PROBLEMS TO SOLVE:
1. Copy the lost-profile passage word for word, from "Well that was" to "those up again.".
2. Answer these questions from the lost-profile passage.
(a) What was the first fix tried, and how many times was it done?
(b) What did Chkdsk report?
(c) What kind of account is the writer using?

[[ PASSAGE, beginning ]]

Well that was what happened to me Friday evening. My heart sank. Have I lost all my documents, photos, passwords, configuration settings, what about my presentations and emails?
Well I knew that my documents and photos were backed up to the cloud but all those configuration settings could be lost and that’s a lot of work to set those up again.
A quick search on the Internet brought up various solutions most of which said you’ve lost it. Well I had no intention of losing all my hard work.
So I tried the first response to any problem with a Windows pc and that’s to restart it. Twice, but with no joy.
A Chkdsk didn’t report any errors so that was a relief.
So this is what I did. I am using a domain account, I can’t guarantee it will work for a local account.
I logged on using a different administrator account.
I renamed my profile folder (under c:\users).
I started Regedit and went to
HKEY_LOCAL_MACHINE\SOFTWARE\Microsoft\Windows NT\CurrentVersion\ProfileList.

I found my profile GUID. This is straightforward because one of the values is ProfileImagepath which will match the folder you just renamed. Some people have mentioned that there may be two entries with the same GUID but one having .BAK at the end. In my case there was only one entry, with .BAK.

[[ PASSAGE, end ]]
[[ INFORMATION PROVIDED, beginning ]]

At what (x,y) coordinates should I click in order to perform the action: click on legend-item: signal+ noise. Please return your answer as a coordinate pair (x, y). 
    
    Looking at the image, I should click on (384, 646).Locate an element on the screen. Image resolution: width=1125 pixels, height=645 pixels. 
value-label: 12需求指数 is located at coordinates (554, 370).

[[ INFORMATION PROVIDED, end ]]

RESULTS OF THE EXERCISE:
1.
Well that was what happened to me Friday evening. My heart sank. Have I lost all my documents, photos, passwords, configuration settings, what about my presentations and emails?
Well I knew that my documents and photos were backed up to the cloud but all those configuration settings could be lost and that’s a lot of work to set those up again.

2.
(a) Restarting the PC, done twice.
(b) It reported no errors.
(c) A domain account.